◆ **What the task asks**:
Search the entries below for the word "width", then copy each line in which it is found.

◆ **Provided entries**:
================================

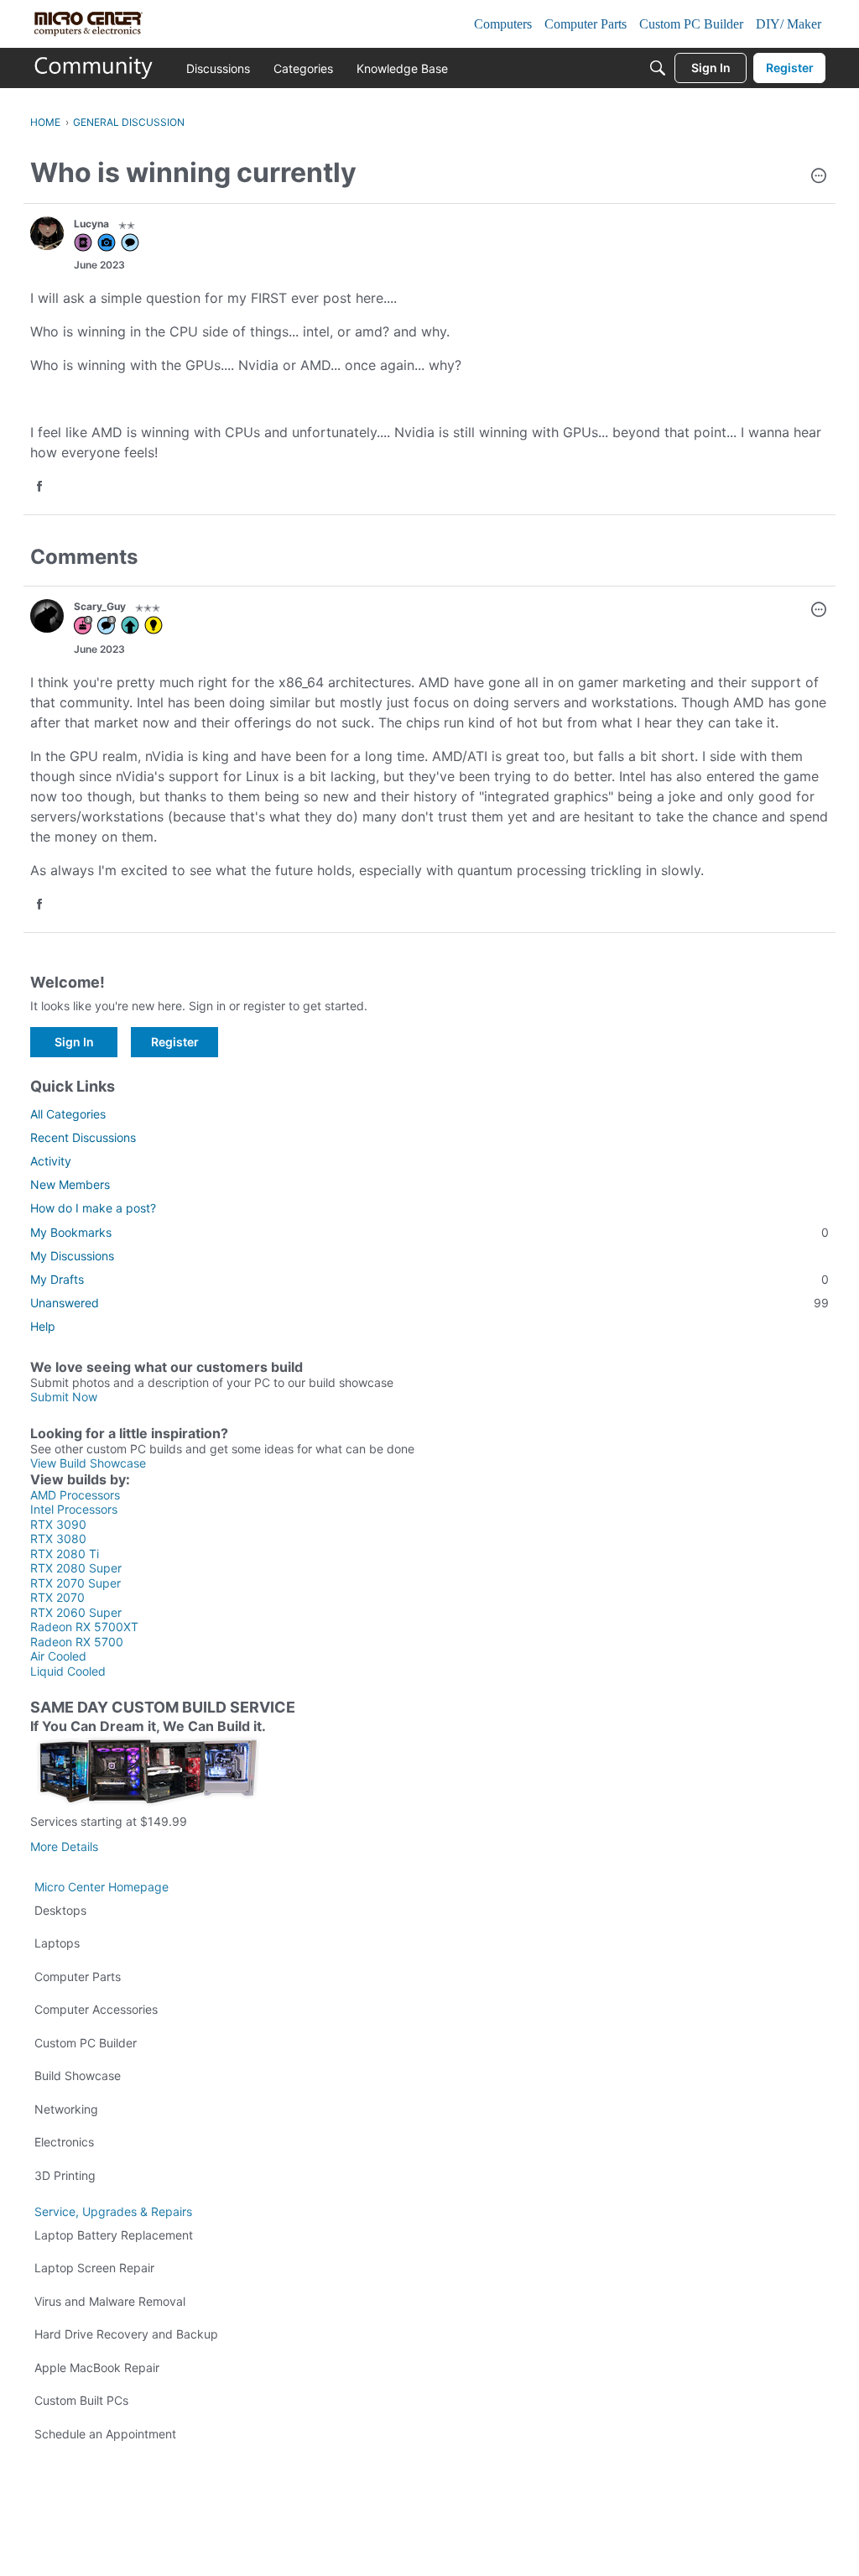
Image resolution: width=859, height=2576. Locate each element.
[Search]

================================

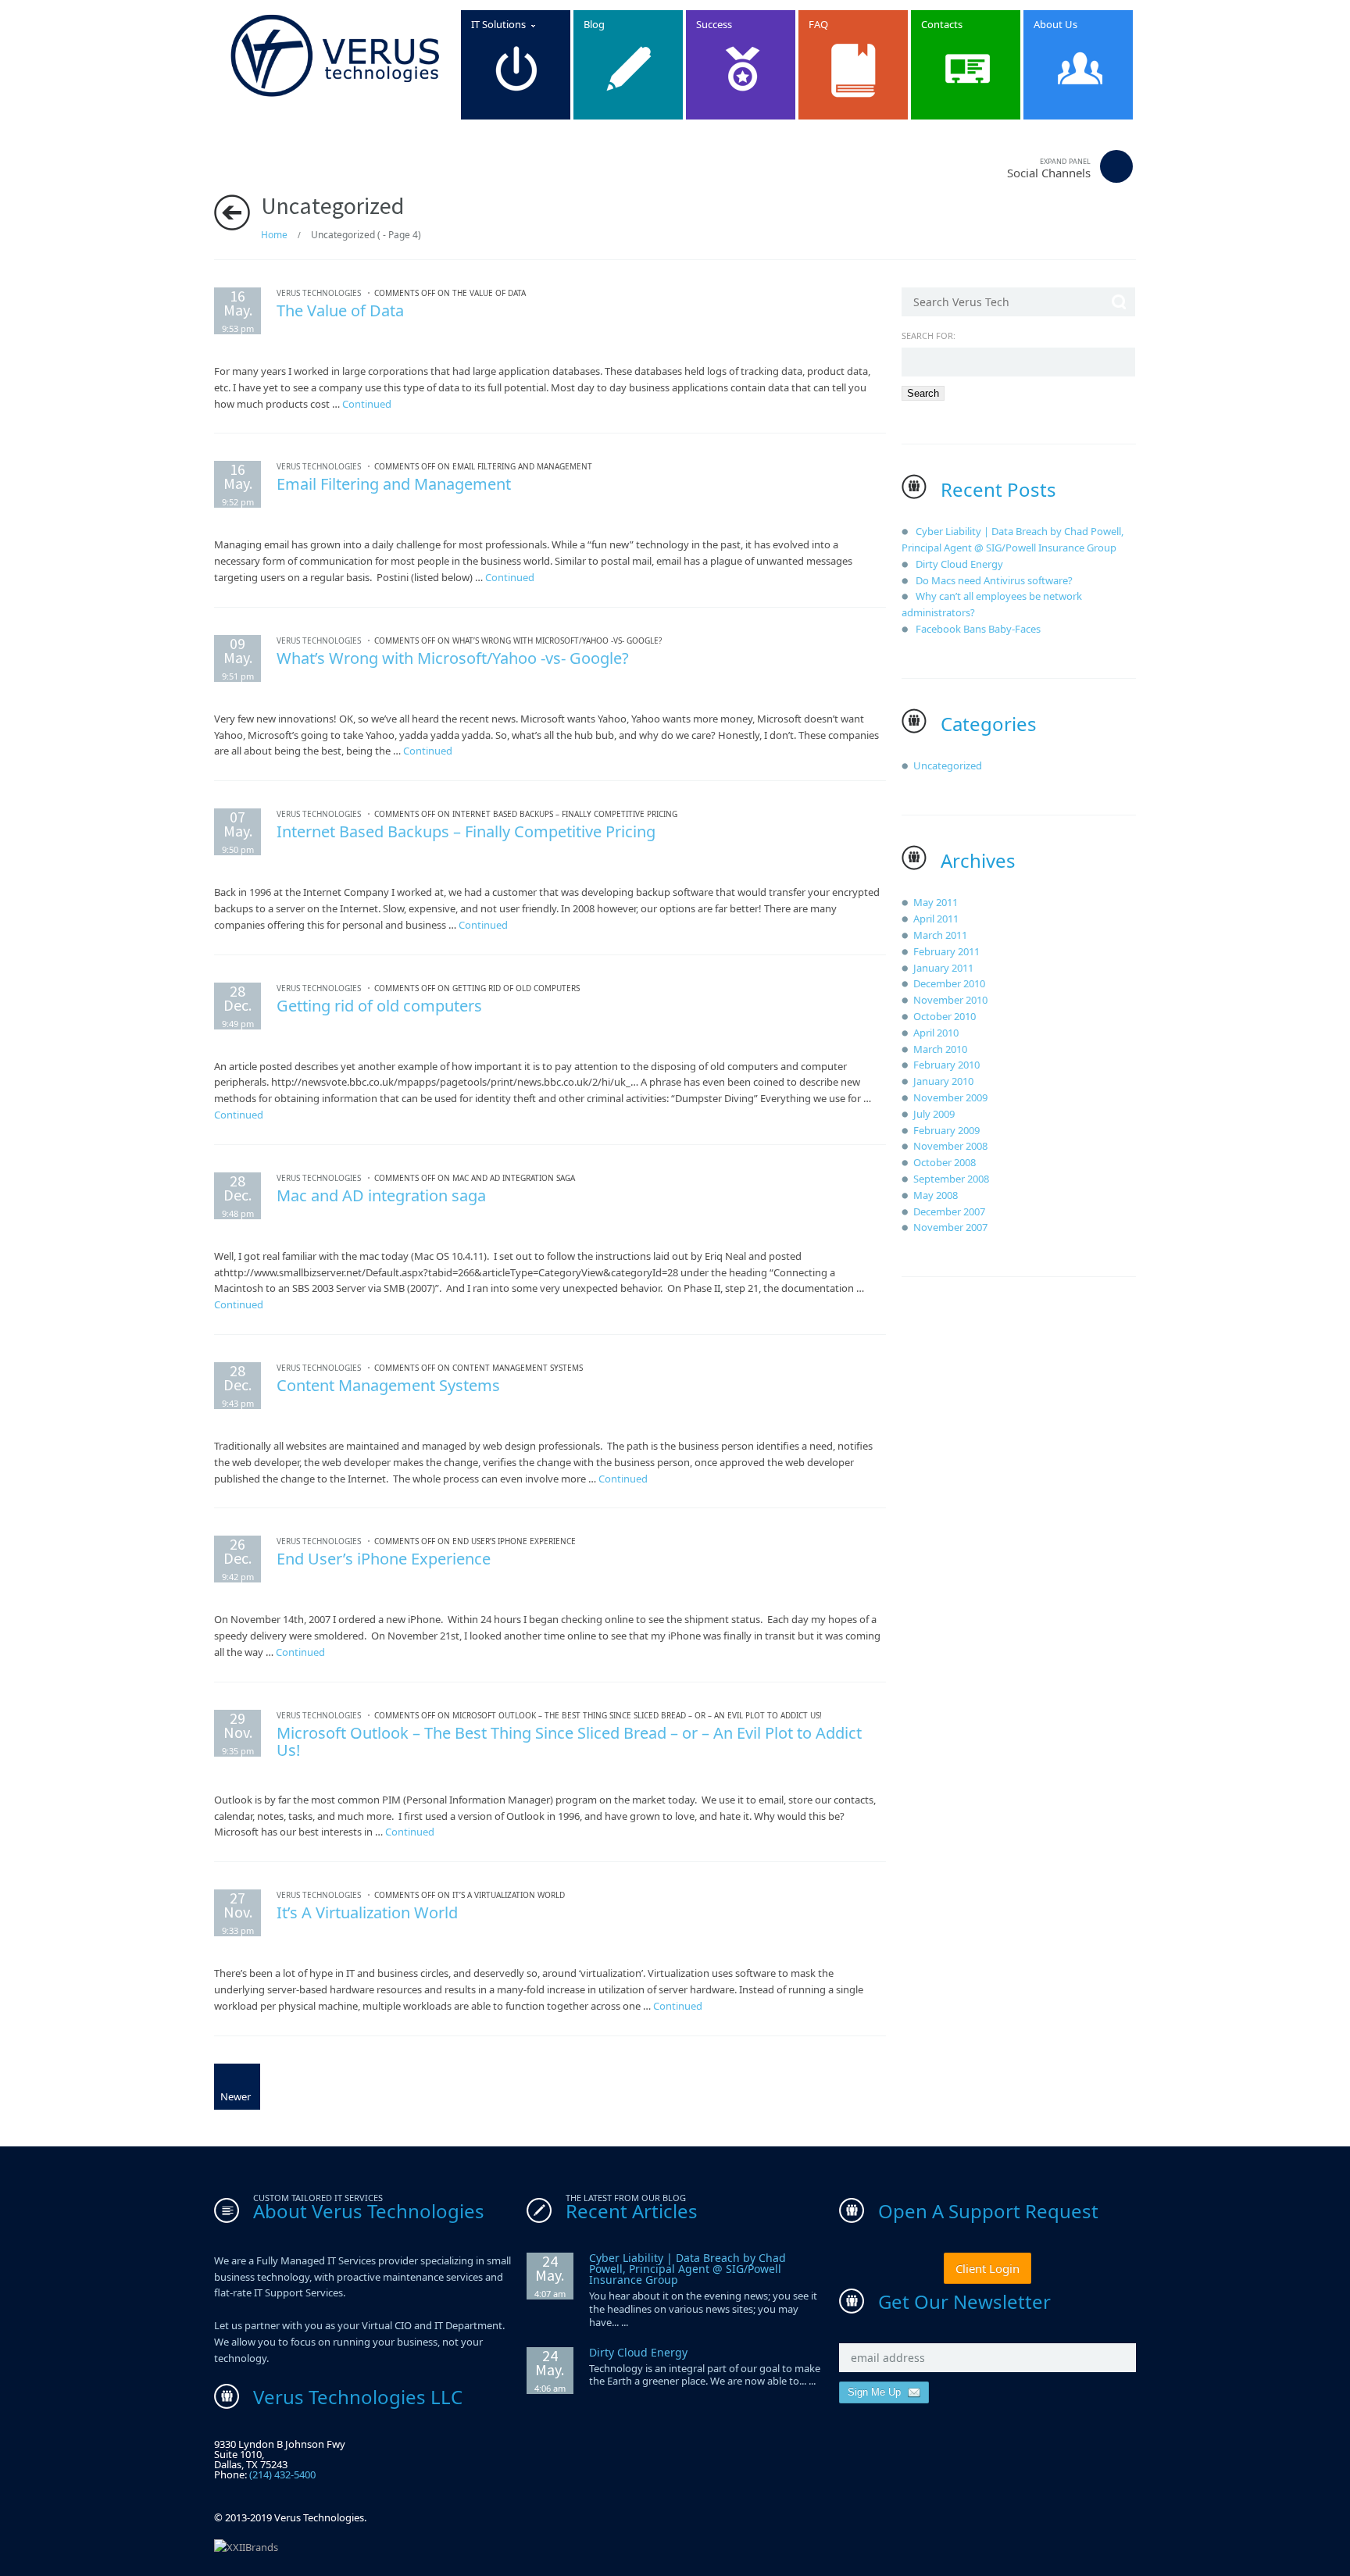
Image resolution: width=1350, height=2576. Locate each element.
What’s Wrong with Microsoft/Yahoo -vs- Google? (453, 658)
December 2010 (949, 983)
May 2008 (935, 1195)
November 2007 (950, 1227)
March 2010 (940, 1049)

================================

◆ **Answer**:
Image resolution: width=859, height=2576. Locate each element.
Image resolution: width=1350, height=2576. Locate each element.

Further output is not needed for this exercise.